## [EXTRACT TO READ]
::::
What I didn't know was that he found a happy medium somewhere in between by accident one morning when he forgot to pre-heat the pan sufficiently so it was only medium-warm instead of sizzling hot. This produced eggs that were still fluffy but also eggy.
As a math major, jazz pianist, and business consultant, Paul has always been obsessed with puzzles and magic. Scrambling eggs, I believe, has an element of each. It blends chemistry with skill and chance to produce -- or not -- the perfect combination of elements.
Paul's Scrambled Eggs
1/8 cup milk
Separate the yolks in one large bowl and the whites are in another, smaller bowl. Add the milk to the yolk bowl.
Heat a heavy non-stick pan.
Whisk the whites vigorously for 30 – 45 seconds.
Gently whisk the yolks with the milk. Pour the yolks into the fluffed up whites. Season the mixture with salt and pepper.
Add a tablespoon of butter to the pan. The pan should not be so hot that it sizzles. Coat the bottom of the pan with the butter.
Before the butter is entirely melted, pour the egg mixture in. Let it begin setting. Very gently push it around with a spatula to create large folds. Let it set some more, and push it around again, striving to maintain large folds. After a minute or so, the egg touching the pan should be cooked while the egg on the surface should be wet. Immediately serve with warm buttered toast.
::::
## [DATASET CONTENT]

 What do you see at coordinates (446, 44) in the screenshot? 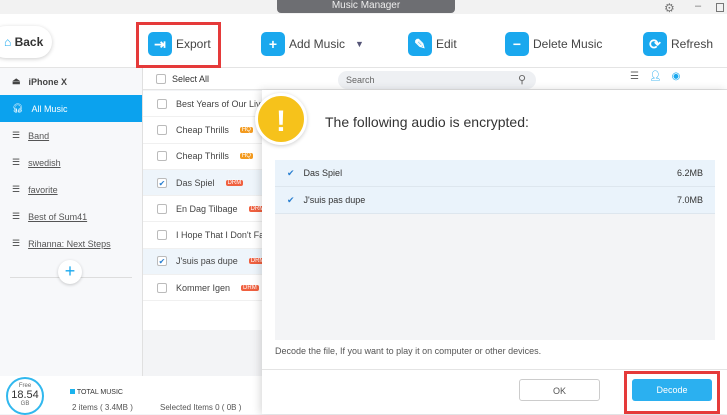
::::
## [TASK DETAILS]
In the scrambled eggs recipe, for how long should the whites be whisked?

## [THE COMPLETED TASK]
For 30 – 45 seconds.